● **Element and text position data**:
* * * *
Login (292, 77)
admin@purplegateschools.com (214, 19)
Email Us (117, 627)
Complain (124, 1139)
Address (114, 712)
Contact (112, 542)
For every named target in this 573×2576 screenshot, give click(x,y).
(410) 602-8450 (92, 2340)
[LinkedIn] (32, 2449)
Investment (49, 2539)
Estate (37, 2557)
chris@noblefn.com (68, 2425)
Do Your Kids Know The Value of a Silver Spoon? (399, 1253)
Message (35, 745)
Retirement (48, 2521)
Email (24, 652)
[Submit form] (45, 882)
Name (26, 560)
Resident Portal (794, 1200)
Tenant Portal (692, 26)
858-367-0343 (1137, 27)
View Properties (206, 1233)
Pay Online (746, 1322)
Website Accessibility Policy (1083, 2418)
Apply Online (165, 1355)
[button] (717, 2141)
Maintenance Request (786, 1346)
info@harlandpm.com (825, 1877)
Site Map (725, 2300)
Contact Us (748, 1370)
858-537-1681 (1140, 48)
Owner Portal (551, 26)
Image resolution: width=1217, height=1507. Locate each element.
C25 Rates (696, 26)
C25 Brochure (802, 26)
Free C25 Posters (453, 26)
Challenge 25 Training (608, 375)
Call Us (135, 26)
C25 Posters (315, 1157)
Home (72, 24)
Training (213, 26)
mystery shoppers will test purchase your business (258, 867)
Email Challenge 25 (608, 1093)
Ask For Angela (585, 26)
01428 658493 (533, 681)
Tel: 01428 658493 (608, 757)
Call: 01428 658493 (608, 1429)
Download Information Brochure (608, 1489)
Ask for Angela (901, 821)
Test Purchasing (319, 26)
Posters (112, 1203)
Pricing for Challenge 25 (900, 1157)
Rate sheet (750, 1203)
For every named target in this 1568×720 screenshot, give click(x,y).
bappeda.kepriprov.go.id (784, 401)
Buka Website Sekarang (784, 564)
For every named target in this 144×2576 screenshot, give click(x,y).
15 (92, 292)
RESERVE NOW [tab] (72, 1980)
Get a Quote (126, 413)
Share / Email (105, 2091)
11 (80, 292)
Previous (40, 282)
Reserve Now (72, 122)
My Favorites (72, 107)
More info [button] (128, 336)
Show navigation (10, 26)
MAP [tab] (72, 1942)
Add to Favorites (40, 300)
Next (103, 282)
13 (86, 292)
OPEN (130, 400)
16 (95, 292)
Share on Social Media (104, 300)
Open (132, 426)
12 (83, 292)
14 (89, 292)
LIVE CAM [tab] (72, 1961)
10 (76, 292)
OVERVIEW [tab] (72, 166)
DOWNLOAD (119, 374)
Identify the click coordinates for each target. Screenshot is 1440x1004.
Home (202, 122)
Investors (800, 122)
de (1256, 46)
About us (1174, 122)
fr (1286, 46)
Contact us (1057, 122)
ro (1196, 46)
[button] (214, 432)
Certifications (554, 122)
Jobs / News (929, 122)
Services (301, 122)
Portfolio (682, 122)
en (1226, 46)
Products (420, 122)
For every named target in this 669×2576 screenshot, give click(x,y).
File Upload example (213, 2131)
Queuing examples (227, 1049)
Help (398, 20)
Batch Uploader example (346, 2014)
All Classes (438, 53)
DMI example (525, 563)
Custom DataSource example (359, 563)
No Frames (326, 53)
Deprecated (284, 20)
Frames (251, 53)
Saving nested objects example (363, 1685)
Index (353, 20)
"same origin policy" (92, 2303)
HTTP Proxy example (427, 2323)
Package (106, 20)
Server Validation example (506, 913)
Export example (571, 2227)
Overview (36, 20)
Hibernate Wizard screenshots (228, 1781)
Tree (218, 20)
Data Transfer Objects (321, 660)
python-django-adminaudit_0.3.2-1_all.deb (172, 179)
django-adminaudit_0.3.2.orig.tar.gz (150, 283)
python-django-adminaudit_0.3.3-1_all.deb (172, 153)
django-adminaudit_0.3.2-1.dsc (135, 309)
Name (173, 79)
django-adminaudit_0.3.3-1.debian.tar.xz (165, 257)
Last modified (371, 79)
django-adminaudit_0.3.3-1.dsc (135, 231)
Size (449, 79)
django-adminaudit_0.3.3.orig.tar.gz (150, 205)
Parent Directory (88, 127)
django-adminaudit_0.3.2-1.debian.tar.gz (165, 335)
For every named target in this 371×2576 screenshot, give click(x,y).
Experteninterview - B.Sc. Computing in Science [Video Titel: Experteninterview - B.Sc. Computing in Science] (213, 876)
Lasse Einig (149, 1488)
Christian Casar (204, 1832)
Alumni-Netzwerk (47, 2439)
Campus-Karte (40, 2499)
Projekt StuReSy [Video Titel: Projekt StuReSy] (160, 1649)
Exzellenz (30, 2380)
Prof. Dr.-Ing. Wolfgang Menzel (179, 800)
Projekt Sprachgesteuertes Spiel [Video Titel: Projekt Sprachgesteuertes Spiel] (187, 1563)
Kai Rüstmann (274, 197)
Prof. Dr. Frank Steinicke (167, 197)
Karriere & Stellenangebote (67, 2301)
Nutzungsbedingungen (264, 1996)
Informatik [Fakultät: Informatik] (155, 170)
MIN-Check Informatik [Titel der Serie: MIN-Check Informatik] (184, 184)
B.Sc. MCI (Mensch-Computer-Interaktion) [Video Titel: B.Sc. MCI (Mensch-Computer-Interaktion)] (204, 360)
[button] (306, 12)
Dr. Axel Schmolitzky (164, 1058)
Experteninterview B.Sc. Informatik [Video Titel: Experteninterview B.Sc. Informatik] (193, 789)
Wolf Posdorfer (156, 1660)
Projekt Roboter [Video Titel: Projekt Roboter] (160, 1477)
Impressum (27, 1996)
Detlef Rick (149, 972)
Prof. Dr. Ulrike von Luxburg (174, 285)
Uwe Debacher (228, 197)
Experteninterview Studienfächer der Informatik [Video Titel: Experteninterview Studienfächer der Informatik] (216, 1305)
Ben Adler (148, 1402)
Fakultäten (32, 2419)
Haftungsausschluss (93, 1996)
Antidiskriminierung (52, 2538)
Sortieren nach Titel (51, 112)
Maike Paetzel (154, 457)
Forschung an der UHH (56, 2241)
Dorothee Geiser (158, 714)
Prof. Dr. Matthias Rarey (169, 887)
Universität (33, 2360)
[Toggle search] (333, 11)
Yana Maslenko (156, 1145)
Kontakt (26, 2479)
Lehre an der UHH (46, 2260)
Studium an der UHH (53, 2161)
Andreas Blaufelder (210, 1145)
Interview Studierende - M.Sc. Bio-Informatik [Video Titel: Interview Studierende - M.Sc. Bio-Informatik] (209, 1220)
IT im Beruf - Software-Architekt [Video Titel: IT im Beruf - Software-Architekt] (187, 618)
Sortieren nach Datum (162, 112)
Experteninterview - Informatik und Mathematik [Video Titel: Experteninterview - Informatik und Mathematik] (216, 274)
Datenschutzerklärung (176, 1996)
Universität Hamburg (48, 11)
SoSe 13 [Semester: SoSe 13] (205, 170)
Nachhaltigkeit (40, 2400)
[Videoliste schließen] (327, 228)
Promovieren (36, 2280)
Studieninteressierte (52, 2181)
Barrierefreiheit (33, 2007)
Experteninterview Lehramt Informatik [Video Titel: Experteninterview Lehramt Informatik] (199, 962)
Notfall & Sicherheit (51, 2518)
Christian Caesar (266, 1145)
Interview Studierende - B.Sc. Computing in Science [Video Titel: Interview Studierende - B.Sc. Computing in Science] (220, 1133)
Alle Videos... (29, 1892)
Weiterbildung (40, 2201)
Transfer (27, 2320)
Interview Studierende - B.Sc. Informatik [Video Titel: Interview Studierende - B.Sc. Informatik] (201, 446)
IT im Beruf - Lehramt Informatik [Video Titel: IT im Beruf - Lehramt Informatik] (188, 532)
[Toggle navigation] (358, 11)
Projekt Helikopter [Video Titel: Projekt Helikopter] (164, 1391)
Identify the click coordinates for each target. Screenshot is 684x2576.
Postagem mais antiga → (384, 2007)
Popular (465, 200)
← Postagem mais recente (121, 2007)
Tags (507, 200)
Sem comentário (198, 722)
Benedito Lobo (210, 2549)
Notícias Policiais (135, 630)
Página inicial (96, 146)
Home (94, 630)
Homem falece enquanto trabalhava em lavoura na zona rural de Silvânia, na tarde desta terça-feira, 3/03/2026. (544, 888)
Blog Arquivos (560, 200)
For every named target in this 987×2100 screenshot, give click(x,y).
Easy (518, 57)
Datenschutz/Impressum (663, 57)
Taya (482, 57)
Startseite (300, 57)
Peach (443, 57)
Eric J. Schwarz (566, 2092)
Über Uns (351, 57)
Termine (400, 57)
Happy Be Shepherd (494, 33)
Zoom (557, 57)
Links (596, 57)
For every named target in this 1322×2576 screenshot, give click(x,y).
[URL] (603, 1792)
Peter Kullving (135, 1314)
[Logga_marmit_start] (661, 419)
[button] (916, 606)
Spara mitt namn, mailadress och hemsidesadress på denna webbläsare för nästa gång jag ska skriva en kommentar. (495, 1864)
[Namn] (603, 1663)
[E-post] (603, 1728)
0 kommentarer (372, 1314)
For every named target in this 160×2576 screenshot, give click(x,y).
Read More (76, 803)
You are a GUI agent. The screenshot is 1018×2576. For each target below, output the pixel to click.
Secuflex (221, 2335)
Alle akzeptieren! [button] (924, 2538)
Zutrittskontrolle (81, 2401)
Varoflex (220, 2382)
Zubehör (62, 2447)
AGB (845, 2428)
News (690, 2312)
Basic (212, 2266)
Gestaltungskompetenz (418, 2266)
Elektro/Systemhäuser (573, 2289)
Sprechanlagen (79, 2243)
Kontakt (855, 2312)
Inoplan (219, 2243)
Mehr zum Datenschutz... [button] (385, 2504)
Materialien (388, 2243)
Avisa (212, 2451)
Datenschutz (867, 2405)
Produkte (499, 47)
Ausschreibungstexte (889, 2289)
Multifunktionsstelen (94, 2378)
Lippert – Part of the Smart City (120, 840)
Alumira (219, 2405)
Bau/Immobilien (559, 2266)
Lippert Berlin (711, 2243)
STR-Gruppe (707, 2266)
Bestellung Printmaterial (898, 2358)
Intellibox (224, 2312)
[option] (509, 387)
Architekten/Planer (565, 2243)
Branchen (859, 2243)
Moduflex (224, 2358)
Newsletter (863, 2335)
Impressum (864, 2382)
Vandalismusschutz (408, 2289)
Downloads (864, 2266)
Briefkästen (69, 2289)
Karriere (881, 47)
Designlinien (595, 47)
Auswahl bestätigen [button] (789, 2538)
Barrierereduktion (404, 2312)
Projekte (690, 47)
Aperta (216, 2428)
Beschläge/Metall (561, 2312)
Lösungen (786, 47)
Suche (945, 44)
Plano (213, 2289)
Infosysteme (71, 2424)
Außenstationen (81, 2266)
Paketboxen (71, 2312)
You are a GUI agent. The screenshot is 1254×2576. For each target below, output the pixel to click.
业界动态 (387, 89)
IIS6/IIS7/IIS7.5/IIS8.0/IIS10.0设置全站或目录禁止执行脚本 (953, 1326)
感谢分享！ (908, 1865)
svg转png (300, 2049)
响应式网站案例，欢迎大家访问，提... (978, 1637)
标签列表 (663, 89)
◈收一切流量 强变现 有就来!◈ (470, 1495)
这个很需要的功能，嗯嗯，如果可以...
* * * *
● **WORK INSTRUCTIONS**: Rewrite everything from "858-537-1681 (1140, 48)" down to "C25 Posters (315, 1157)" in the material, putting "Signs" wherever "Posters" occurs and keeping every other part the same.

● **TASK RESPONSE**:
858-537-1681 (1140, 48)
Owner Portal (551, 26)
Image resolution: width=1217, height=1507. Locate each element.
C25 Rates (696, 26)
C25 Brochure (802, 26)
Free C25 Signs (453, 26)
Challenge 25 Training (608, 375)
Call Us (135, 26)
C25 Signs (315, 1157)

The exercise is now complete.